Which means MLS looks very bad by comparison. There’s no humble brag out of this one. No “they’re just like us”. The league already deals with a perception problem via its (relatively) paltry salaries. Modern professional athletes in American make a lot a money… unless they play in MLS. Throwing rinky dink travel on top of that does the league no favors in the battle for respect among American sports fans.
Galaxy coach Bruce Arena considering the competitive issues. Landon Donovan pointing out the perception issues. Galaxy officials focusing on logistics. It’s all the same basic problem.
Arena has gone so far as to ask his players not to wear Galaxy gear in airports. That’s the level of embarrassment MLS teams face when traveling. After making so much progress with the professionalism of America’s top soccer competition, it’s ridiculous to see teams still dealing with these issues 20 years on from the birth of the league.
MLS has largely done away with the garish and distracting gridiron lines that marked so many games for so many years. A decade-plus of stadium building has put the league in a position to present its product appropriately, with integrity. There are reasons for the exceptions now.
Though still distressingly low at the bottom end, MLS has largely moved on from the era that saw many of its players forced to room three and four to an apartment and taking side jobs during the season. The “charming” stories of players like Alan Gordon speeding from Galaxy training to his gig coaching a high school girls team – as related by Grant Wahl in “The Beckham Experiment” – are no more. That’s a good thing, because it means players can focus on being the best soccer players possible. The league looks better for it.
There are state-of-the-art training facilities these days. Academies, fully operational, are turning out young players who have never wanted for excellent conditions in which to grow. When viewed from the outside, most MLS franchises very much have the look of properly built-out clubs, the likes of which you would find in any mature soccer nation.
All of that progress, and travel restrictions still remain an albatross weighing down MLS teams. It’s a hindrance to the league taking the last few steps into the big time of American sports.
The argument made by MLS against charter flights – that they would wreck the competitive balance of the League – is ridiculous to the point of seeming dishonest. MLS commissioner Don Garber’s claim that the league faces an either-or proposition between charter flights and academy investment is silly. Suppose it’s somewhat true based on available funds, it still rings like the commissioner covering for a few holdout owners who don’t want to pay for their teams to travel like serious outfits.

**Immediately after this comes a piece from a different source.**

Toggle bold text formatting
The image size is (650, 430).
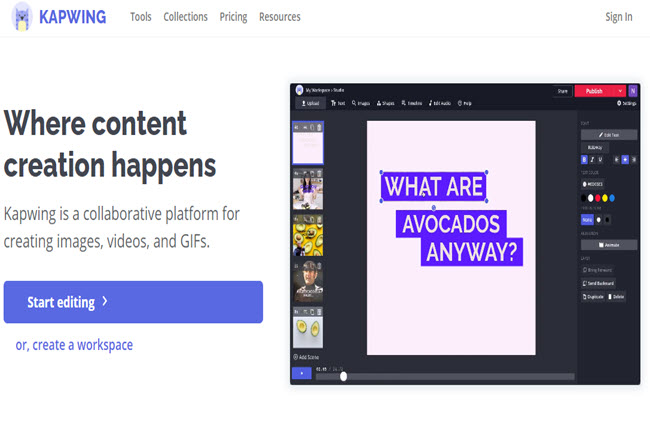coord(585,159)
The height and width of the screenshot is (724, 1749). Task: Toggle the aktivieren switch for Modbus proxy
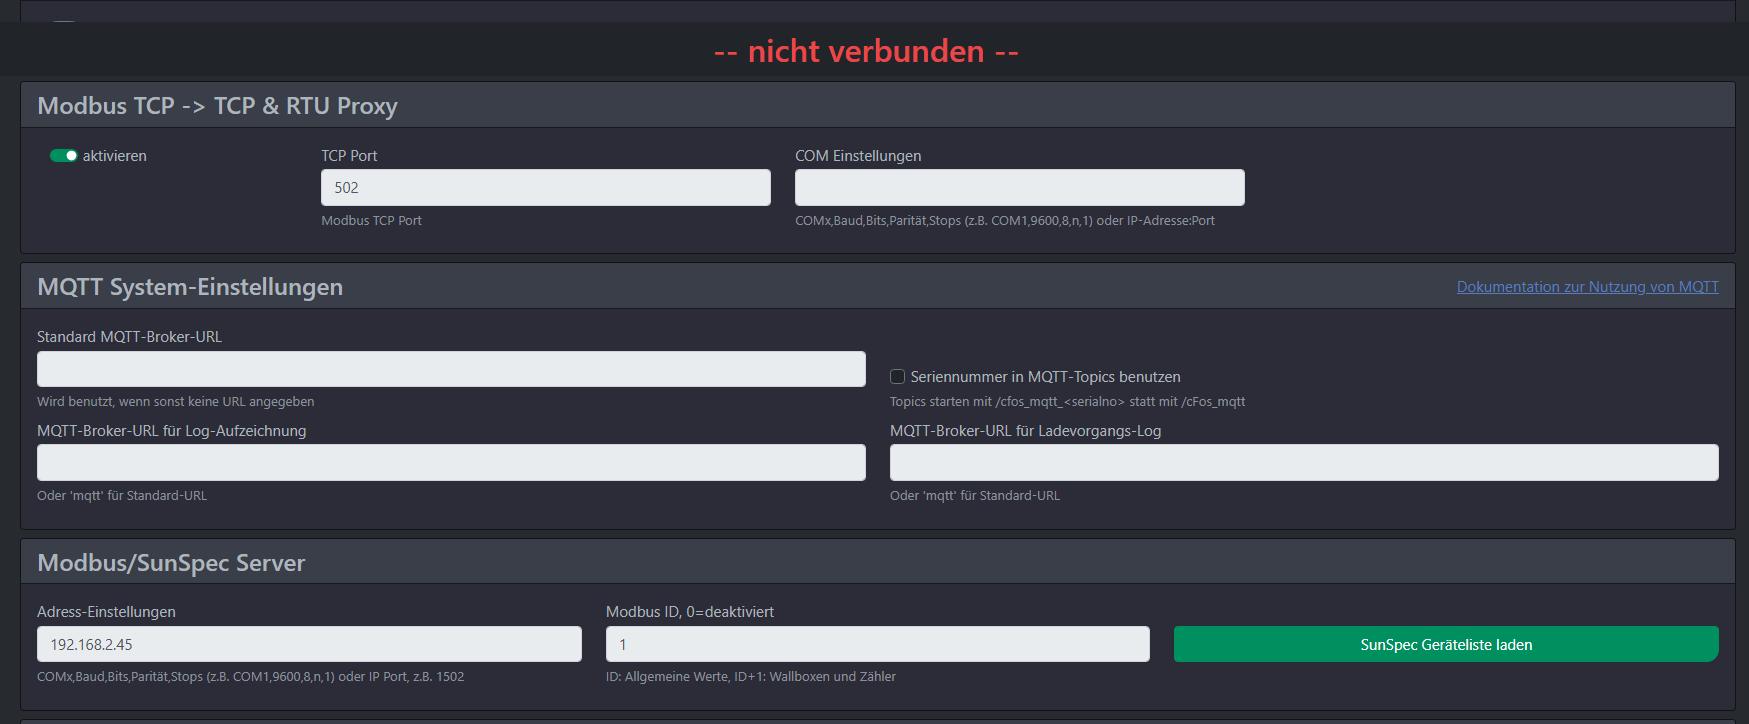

In fairness, the numbers are not small. It’s admittedly easy to spend other people’s money. MLS, however, wants it both ways. To be a big time sports league in the big event culture of North American while at the same time cutting corners on things like air travel.
Baxter’s piece again shines a light on that hypocrisy. For the good of its players, both physically and psychologically, it’s time for MLS to stop making excuses. Stop protecting the more inane nods to parity. Let teams that want to stretch their legs in the roomie first class seating of chartered airplanes do it. All it means is accepting the minimums of being a major league sport.